Language is also Mr Draghi’s legacy. “Whatever it takes.” Three words that put a stop to speculation against the euro in 2012. The pledge caught most of his ECB peers by surprise because no plan was in place to underpin its credibility.

Both men drew praise for their responses to crisis, and Mr Carney’s role in preventing a recession in Canada earned him the move to Britain in July 2013. As Mr Draghi defended his bond purchase programme against governments, academia and the public, the Canadian was in charge of expanding the BOE’s role in financial stability. He upped its staff considerably, while also navigating the Scottish and EU referendums and two general elections.

“Draghi and Carney are extraordinary technocrats who deeply understand the theory and process of central banking,’’ said Nathan Sheets, former undersecretary for international affairs at the US Treasury. They both have “a sixth sense as to how monetary policy fits into the broader political environment” that “really sets them apart".

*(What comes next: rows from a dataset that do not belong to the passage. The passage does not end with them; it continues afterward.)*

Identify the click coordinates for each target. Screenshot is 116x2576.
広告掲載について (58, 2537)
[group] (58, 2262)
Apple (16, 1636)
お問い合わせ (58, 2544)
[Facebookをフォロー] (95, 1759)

Throughout their terms, they’ve wandered in and out of the political fray.

European Central Bank (ECB) President Mario Draghi testifies before the European Parliament's Economic and Monetary Affairs Committee in Brussels, Belgium January 28, 2019.  REUTERS/Francois Lenoir

Mr Draghi has been actively involved in shaping Europe’s response in the worst moments of the crisis. But when Greece threatened to crash out of the euro 2015, he stayed in the background, stretching the rules of his own institution to keep money flowing to ensure it was governments’ decision whether or not to pull the plug.

For his part, Mr Carney faced repeated criticism for his role in the debate on the EU referendum, warning before the vote that a disruptive exit could spark a recession.

“It would be a good thing if the next governor wasn’t put in a position where they were drawn into politics as much,” said David Miles, a former BOE policy maker.

Both chiefs forced their colleagues’ hands by making announcements without consulting them. The ECB’s quantitative-easing programme came about after Mr Draghi made public comments that left no room for alternatives.

Just after the 2016 referendum, Mr Carney hinted at a loosening in monetary policy before meeting the rest of the committee. Two months later, policy makers unanimously voted to cut interest rates.

With Brexit, the BOE’s star may now be waning while the ECB will be growing as new countries join.

“The ECB just by nature of its size and centrality will continue to be a major player,’’ said former BOE policy maker Adam Posen. “Any form of Brexit at all will reduce” the UK central bank’s status. “Its role is going to shrink hugely.”